Très faible adhésion chez les habitants des zones rurales et les ouvriers

Parmi les enseignements de la consultation, dont les résultats ont été analysés par un spécialiste de la donnée, plus un répondant réside loin du centre d'une agglomération et plus il a tendance à être défavorable à la mise en place d'une ZFE. Ainsi, seuls 8% des habitants de communes rurales y sont favorables contre 23% des habitants de centre-ville. Le fait de disposer d'une alternative à la voiture a également une influence sur les réponses, seuls 16% des répondants estimant avoir des solutions alternatives suffisantes.

Enfin, le ressenti varie beaucoup d'une catégorie socioprofessionnelle à une autre. Les étudiants et les cadres y sont les plus favorables (respectivement 28% et 25% des cadres) tandis que le taux d'acceptabilité tombe à 11% chez les employés, à 7% chez les retraités et à seulement 4% chez les ouvriers.

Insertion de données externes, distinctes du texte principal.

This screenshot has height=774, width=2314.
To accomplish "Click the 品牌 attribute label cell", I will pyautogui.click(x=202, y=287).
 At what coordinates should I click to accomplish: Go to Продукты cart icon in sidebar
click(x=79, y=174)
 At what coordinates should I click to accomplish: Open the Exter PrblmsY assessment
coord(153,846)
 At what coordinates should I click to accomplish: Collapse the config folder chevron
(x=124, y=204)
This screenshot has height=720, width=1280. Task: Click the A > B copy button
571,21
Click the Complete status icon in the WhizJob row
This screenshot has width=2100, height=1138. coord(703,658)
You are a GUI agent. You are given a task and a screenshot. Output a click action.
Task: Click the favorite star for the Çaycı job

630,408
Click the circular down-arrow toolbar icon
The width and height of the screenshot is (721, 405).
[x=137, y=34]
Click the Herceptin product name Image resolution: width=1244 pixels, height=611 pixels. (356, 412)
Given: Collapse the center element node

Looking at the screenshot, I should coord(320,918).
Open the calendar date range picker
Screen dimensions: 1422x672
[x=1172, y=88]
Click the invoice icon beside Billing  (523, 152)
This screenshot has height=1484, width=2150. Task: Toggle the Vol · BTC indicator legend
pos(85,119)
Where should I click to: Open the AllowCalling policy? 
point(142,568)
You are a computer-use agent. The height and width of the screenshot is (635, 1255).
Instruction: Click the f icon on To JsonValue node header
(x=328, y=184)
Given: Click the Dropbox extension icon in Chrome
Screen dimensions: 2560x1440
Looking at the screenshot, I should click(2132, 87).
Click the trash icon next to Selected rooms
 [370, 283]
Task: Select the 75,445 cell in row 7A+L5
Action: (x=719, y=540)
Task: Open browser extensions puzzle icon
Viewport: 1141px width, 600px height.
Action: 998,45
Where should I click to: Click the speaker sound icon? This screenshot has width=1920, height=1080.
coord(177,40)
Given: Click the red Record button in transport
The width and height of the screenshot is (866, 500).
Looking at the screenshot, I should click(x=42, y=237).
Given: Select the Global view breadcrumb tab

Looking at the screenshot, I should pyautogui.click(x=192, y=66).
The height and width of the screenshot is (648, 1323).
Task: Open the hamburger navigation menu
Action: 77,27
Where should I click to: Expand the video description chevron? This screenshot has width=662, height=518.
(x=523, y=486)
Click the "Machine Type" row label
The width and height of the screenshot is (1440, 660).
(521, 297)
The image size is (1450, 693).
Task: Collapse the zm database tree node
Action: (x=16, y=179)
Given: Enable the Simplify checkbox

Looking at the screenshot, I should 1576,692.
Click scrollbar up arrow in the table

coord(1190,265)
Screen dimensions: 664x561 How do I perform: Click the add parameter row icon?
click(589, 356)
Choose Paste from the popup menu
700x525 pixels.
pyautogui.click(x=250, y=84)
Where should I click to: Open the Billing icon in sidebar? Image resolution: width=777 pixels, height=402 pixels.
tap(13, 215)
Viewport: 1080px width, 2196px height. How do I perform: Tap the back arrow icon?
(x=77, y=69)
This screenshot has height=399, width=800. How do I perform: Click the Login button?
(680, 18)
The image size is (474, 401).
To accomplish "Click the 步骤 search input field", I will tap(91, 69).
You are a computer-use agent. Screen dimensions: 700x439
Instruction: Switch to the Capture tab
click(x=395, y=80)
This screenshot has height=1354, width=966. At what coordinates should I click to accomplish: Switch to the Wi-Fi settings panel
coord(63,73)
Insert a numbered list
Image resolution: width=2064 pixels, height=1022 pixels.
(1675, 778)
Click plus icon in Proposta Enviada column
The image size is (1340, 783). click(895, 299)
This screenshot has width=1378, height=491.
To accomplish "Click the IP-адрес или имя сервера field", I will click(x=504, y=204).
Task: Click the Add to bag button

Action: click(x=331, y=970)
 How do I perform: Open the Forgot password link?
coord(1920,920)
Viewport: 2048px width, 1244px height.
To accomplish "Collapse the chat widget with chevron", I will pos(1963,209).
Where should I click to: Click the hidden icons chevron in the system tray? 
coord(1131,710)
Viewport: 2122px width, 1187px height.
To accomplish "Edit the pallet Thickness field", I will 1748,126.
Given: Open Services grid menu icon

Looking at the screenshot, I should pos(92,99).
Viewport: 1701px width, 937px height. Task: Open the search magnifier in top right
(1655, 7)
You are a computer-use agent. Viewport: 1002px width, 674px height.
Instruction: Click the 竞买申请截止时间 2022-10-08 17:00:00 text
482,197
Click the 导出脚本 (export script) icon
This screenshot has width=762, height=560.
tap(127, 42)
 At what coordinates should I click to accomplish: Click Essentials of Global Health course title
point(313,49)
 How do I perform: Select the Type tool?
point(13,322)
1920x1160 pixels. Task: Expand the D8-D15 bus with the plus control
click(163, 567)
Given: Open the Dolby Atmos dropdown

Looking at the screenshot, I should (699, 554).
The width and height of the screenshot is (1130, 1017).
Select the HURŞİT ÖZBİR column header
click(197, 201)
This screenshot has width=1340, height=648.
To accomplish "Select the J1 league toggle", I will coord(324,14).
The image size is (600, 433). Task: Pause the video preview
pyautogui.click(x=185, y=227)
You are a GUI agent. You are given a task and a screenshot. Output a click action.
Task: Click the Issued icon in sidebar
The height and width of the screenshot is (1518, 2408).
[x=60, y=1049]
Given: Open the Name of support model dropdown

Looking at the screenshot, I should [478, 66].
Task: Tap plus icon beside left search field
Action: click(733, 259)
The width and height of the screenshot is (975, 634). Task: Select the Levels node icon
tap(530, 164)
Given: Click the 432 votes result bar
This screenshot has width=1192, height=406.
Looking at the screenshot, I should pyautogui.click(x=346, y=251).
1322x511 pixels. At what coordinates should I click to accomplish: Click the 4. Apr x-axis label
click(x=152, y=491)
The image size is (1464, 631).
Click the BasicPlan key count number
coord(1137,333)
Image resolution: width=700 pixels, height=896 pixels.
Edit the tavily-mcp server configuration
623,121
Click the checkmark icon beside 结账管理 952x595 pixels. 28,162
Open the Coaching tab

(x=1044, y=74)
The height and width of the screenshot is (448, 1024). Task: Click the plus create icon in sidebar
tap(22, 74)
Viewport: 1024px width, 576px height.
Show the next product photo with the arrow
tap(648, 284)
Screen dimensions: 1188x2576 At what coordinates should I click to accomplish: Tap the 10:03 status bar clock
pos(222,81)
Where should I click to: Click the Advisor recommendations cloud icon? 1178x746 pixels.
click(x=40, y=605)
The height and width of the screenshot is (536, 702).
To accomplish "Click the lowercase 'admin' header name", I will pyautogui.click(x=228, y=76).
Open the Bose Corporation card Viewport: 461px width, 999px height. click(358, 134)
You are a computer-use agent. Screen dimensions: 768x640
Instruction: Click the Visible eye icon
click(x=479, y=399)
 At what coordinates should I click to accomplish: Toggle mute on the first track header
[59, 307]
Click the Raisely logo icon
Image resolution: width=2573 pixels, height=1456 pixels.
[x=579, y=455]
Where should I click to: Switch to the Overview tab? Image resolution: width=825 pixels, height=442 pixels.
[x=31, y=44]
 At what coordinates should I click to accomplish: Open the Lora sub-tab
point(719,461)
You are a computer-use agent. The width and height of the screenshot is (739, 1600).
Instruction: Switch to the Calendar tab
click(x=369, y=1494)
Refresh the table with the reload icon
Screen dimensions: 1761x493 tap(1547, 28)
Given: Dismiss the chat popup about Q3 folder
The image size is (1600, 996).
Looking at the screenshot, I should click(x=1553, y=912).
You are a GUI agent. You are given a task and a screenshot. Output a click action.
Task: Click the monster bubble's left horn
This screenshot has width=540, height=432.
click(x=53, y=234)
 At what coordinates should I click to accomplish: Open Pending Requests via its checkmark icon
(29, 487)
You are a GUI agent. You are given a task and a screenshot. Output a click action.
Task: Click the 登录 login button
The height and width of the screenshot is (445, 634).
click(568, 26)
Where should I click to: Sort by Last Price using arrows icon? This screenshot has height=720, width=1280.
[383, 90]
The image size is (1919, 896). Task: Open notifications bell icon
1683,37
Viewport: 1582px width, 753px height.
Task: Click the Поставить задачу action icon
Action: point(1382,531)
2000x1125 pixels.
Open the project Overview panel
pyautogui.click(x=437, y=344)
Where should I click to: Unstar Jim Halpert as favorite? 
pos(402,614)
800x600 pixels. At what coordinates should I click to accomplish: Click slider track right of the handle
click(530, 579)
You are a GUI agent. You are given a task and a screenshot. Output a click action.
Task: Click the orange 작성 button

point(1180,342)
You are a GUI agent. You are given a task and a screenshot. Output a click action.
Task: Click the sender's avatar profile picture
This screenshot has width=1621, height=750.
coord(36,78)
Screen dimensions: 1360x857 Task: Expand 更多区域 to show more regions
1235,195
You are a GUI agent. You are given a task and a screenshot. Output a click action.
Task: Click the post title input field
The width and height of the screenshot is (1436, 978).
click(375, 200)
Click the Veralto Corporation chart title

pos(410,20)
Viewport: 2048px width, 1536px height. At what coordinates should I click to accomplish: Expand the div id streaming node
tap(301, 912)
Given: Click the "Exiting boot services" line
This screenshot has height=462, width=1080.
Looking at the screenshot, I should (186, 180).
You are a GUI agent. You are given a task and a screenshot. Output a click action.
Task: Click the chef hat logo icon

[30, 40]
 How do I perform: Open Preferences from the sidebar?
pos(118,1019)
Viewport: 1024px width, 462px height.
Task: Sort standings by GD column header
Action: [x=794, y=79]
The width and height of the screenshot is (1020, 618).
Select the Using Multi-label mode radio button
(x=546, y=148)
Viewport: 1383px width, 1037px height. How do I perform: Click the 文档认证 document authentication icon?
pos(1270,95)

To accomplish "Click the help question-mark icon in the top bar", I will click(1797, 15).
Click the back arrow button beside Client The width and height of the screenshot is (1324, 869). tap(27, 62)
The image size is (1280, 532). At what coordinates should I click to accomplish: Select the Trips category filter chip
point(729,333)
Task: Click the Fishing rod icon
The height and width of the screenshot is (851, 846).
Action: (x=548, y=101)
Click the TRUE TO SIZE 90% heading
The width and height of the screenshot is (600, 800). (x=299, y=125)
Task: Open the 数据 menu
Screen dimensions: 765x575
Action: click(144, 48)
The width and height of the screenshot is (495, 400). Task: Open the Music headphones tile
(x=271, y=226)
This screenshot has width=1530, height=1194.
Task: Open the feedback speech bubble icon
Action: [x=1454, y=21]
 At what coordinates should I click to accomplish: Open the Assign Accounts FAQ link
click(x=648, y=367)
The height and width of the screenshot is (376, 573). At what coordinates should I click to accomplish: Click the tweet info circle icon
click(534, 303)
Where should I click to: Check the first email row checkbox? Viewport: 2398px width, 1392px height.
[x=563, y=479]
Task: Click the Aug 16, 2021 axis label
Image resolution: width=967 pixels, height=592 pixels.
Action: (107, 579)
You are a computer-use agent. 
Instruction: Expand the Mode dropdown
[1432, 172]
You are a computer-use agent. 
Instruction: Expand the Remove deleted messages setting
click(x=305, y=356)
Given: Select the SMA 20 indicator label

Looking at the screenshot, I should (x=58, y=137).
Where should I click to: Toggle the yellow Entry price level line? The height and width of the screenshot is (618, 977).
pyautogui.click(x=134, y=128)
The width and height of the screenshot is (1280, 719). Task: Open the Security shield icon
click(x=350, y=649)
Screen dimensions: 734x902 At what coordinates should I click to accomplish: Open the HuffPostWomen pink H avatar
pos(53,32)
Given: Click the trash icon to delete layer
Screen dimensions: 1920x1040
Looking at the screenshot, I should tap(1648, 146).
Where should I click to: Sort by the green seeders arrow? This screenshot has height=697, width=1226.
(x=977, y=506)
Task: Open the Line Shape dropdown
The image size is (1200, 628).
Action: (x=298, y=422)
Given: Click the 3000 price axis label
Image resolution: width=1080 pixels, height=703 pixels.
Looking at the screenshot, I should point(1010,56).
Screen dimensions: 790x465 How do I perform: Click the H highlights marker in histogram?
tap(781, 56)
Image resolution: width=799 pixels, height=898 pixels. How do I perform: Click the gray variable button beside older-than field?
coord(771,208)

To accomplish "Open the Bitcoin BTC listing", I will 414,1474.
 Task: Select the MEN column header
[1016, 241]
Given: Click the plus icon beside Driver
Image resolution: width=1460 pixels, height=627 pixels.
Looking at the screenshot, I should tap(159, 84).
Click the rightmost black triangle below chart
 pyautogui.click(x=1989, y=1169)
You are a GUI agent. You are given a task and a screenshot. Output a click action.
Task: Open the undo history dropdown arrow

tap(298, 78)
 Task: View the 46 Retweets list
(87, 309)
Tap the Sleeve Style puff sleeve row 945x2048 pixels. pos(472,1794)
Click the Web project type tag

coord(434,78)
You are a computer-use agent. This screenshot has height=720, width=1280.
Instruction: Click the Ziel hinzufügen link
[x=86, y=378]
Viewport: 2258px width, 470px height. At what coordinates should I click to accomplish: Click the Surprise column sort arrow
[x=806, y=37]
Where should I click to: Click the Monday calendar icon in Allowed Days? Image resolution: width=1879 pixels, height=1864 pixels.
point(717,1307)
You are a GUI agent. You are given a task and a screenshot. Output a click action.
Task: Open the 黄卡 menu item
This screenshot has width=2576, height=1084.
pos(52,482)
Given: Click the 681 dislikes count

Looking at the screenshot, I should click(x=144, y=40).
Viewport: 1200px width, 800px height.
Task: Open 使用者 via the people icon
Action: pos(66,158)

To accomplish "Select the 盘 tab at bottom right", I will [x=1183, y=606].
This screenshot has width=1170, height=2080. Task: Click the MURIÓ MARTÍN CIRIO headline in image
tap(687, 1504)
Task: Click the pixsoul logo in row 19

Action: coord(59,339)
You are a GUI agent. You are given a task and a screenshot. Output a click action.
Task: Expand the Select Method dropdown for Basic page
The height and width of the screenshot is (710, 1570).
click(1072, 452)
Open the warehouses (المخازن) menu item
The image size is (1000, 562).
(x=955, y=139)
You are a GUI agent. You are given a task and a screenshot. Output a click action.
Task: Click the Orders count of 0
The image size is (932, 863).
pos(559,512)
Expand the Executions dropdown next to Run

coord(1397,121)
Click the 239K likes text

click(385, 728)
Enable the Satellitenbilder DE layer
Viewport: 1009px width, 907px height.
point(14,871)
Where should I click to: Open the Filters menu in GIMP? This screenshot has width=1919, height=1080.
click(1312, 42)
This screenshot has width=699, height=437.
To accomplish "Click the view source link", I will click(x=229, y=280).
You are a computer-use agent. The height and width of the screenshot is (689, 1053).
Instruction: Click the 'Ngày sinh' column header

Coût d'achat des véhicules propres jugé trop élevé

Le premier frein au déploiement des ZFE réside dans le coût d'acquisition des véhicules propres, jugé trop élevé pour 77% des particuliers, devant l'accessibilité insuffisante des métropoles depuis les zones périurbaines ou rurales (51%), la mise en œuvre trop rapide des restrictions de circulation ainsi que le manque de pertinence du classement Crit'air (47%), et l'insuffisance d'offres de transports alternatifs (42%). Malgré la menace, à terme, d'une amende de 68 euros, 83% des particuliers n'envisagent pas pour autant de changer de véhicule pour fréquenter une ZFE.

La mission d'information "flash" du Sénat sur l'acceptabilité des ZFE a mené plus d'une quarantaine d'auditions depuis mars et doit rendre ses conclusions mi-juin. "On constate qu'aujourd'hui des métropoles particulièrement volontaristes ont fixé des calendriers assez resserrés et sont contraintes de revenir en arrière. Nous ne sommes plus sur un clivage politique", a relevé Philippe Tabarot Tabarot.

À propos du ressenti largement négatif des citoyens, le sénateur des Alpes-Maritimes espère "trouver une ligne de crête". "On ne peut pas ne pas prendre en compte les chiffres que l'on a, mais on ne peut pas ne pas prendre en compte l'impératif de santé publique", a estimé l'élu, pour qui il semble "évident" qu'il y a une "désynchronisation entre le calendrier (des ZFE, ndlr) et l'avancée des alternatives à la voiture". La priorité est donc, selon lui, "d'aller vers du report modal, vers les transports en commun, car 40 millions de véhicules électriques ne régleront pas le problème de la congestion automobile".